Chambre chez l’habitant : règles, bail et fiscalité en 2026

mai 26, 2026

Louer une chambre chez l’habitant est une solution de logement qui séduit de plus en plus de locataires — étudiants, travailleurs en mobilité, jeunes actifs — et de propriétaires souhaitant rentabiliser un espace inoccupé. Ce type de location est encadré par des règles juridiques précises : contrat de location spécifique, conditions de décence, régime fiscal favorable. Ce guide fait le point sur tout ce qu’il faut savoir en 2026 pour louer ou occuper une chambre chez l’habitant en toute légalité.

Chambre chez l’habitant : définition et principe

La location d’une chambre chez l’habitant désigne une situation dans laquelle le propriétaire-bailleur occupe lui-même le logement principal et met à disposition d’un locataire une ou plusieurs pièces meublées à titre de résidence. Le locataire partage donc le logement avec le propriétaire, ce qui distingue cette formule de la sous-location classique ou de la colocation.

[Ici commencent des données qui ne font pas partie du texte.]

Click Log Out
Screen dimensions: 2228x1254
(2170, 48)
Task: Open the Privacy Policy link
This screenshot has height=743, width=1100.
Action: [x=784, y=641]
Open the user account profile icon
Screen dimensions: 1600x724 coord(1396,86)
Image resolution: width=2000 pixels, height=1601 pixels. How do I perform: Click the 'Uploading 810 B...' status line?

On distingue deux formes principales :

  • La location meublée chez l’habitant à titre de résidence principale du locataire : encadrée par la loi ALUR, elle bénéficie d’une réglementation protectrice pour les deux parties.
  • La cohabitation intergénérationnelle solidaire (loi ELAN 2018) : dispositif spécifique entre un senior de plus de 60 ans et un jeune de moins de 30 ans, à loyer modéré ou symbolique, avec des avantages fiscaux renforcés.
Surface minimale
9 m²
Hauteur sous plafond min.
2,20 m
Préavis locataire
1 mois
Préavis bailleur
3 mois

Conditions légales pour louer une chambre chez l’habitant

Le propriétaire qui loue une chambre chez l’habitant doit respecter un ensemble de conditions tenant à la décence du logement et aux caractéristiques de la pièce louée.

Les critères de décence obligatoires

Conformément au décret du 30 janvier 2002 et à la loi Alur, la chambre louée doit :

  • Avoir une surface habitable d’au moins 9 m² et un volume d’au moins 20 m³
  • Disposer d’une hauteur sous plafond d’au moins 2,20 m
  • Être équipée d’un moyen de chauffage conforme aux normes de sécurité
  • Assurer une aération suffisante (fenêtre ou ventilation)
  • Être exempte de toute humidité susceptible de porter atteinte à la santé du locataire
  • Ne pas présenter de risque d’exposition au plomb ou à l’amiante

Les équipements de la chambre meublée

Une chambre louée meublée doit contenir au minimum : un lit avec literie, un dispositif d’occultation des fenêtres, de l’espace de rangement, une table et un siège, un éclairage suffisant. Le locataire doit également avoir accès à une cuisine équipée (four ou micro-ondes, plaques de cuisson, réfrigérateur) et à une salle d’eau.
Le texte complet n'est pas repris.